Execution – Stay. The appellant company's appeal against a stay of execution failed. The stay had been imposed along with judgment in favour of the appellant, in an action to enforce the decision of an adjudicator in a construction dispute. The Court of Appeal, Civil Division, held that the judge had been entitled to come to the view that he had done and, in the exercise of his discretion, to grant a stay of execution.
Rates – Non-domestic rates. There was no evidential basis for the judge's factual finding that the appellant's charitable objects had been changed after and in response to a letter, but there was for her conclusion that adverts had appeared in the local press on six occasions and she had given sufficient reasons for rejecting the claimant's evidence. The Administrative Court further held that, in determining that properties had not been used wholly or mainly for charitable purposes with respect to non-domestic rates, the judge had not erred in law.
Judge – Appeal. A judge who had presided at an aborted trial ought to have recused himself from sitting on an appeal against conviction, following their conviction on the same charges at a further trial. The Privy Council, in allowing the appellants' appeals, held that the judge's decisions would lead a fair-minded and informed observer to conclude that there had been a real possibility that he had pre-judged issues which fell for consideration on the appeal and that the appellants had not had the appearance of a fresh tribunal of three judges to consider their appeals.
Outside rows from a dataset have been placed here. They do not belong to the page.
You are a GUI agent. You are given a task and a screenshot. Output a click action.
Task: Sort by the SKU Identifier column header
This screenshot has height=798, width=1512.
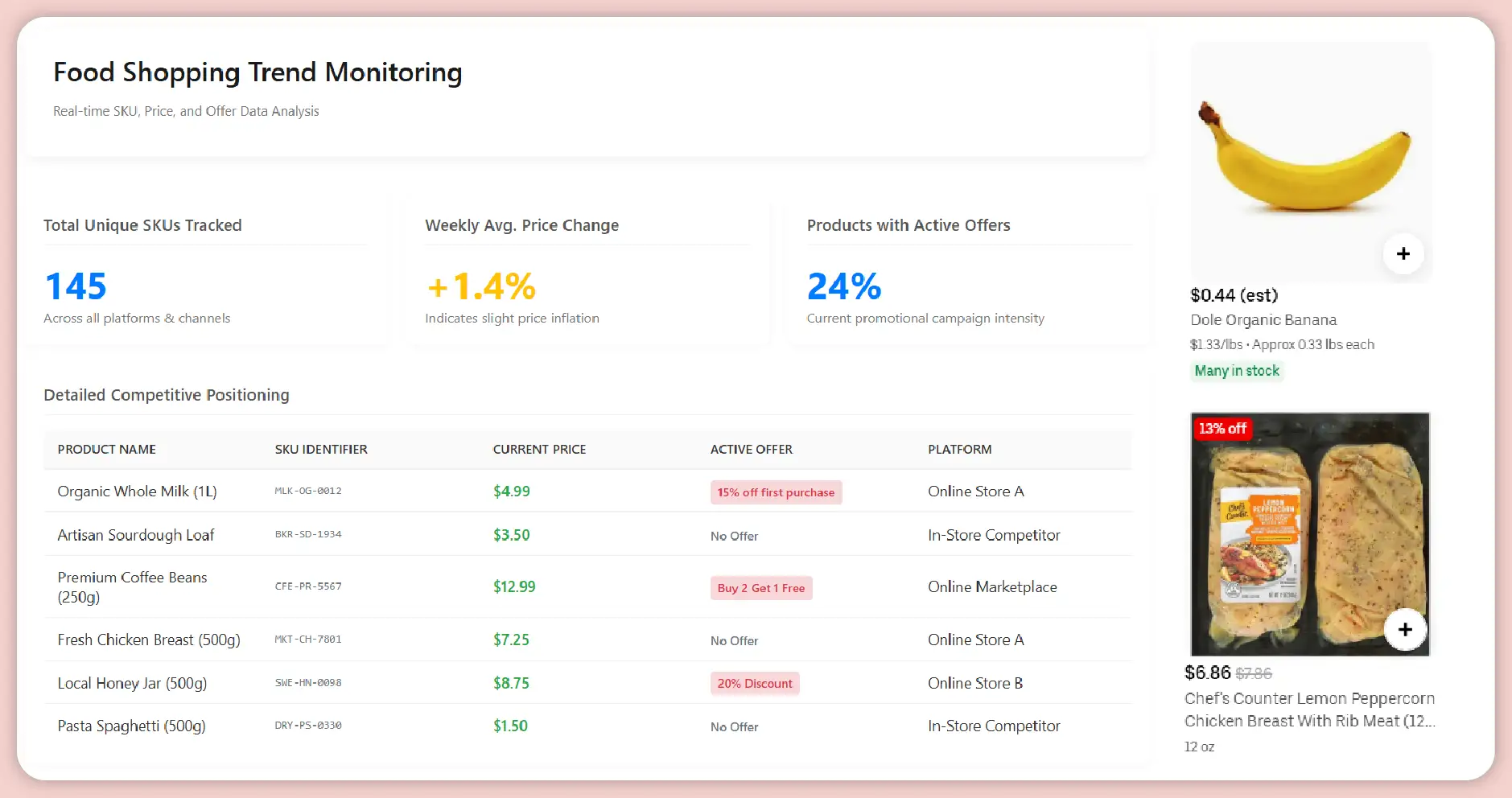point(321,450)
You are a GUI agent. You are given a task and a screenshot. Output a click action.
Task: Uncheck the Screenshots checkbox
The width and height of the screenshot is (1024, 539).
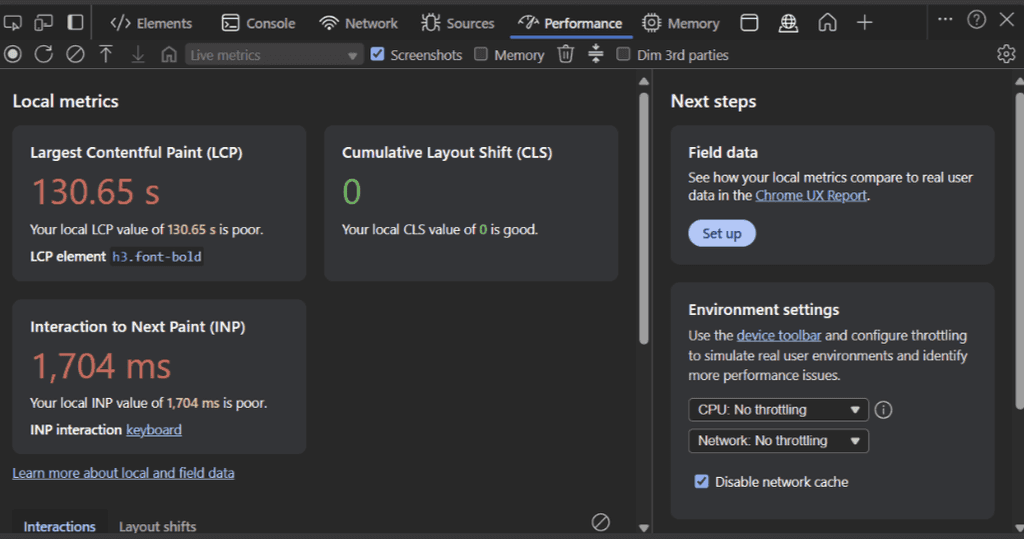pos(377,55)
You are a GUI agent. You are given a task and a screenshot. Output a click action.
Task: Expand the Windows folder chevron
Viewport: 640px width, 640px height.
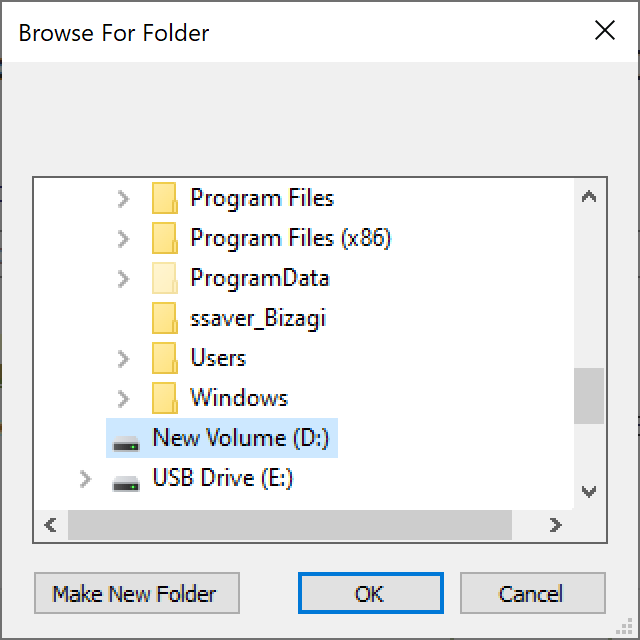coord(123,399)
Extradition – Appeal. The errors in the judgment on the claimant's extradition to Bulgaria had the cumulative effect that the reasons simply could not be considered as addressing the true and actual facts of the case at all, and the decision was tantamount to a nullity. As the Administrative Court could only allow the appeal if the case could only have been properly decided against extradition, it granted the claimant's application for judicial review, while stressing that the judgment and decision were no warrant or precedent for the incursion of judicial review into the field of extradition.